[Begin DATA TO PROCESS]

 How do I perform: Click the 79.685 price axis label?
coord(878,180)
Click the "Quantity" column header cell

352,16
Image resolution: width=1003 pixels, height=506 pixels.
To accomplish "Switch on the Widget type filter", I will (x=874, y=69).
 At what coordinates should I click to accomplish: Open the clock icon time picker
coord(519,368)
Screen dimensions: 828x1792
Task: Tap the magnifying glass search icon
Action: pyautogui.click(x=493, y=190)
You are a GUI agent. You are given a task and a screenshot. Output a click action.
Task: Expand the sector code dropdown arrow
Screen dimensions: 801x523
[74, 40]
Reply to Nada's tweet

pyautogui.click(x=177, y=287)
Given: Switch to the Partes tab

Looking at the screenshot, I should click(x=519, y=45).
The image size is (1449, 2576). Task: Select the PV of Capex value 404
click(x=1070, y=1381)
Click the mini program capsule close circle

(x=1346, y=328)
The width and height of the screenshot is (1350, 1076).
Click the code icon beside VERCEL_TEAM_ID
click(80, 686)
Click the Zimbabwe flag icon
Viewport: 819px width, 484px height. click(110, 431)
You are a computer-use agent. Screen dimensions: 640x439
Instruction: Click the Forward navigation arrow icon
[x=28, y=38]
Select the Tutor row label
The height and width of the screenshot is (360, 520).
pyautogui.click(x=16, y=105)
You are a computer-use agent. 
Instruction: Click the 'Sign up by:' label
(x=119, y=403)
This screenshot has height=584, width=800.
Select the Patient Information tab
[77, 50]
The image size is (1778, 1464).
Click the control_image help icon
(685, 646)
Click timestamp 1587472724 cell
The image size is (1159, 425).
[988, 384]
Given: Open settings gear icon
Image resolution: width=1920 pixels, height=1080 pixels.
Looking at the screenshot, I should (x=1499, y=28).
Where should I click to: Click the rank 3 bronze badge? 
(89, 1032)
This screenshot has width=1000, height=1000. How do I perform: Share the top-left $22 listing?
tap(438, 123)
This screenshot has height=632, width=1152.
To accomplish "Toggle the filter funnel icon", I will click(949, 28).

[End DATA TO PROCESS]

**DIRECTIONS:** Output the stretch of the records above from the line containing "You are a computer-use agent. Screen" through the line containing "pyautogui.click(x=16, y=105)", reproducing each line verbatim.

**ANSWER TO THE EXERCISE:**
You are a computer-use agent. Screen dimensions: 640x439
Instruction: Click the Forward navigation arrow icon
[x=28, y=38]
Select the Tutor row label
The height and width of the screenshot is (360, 520).
pyautogui.click(x=16, y=105)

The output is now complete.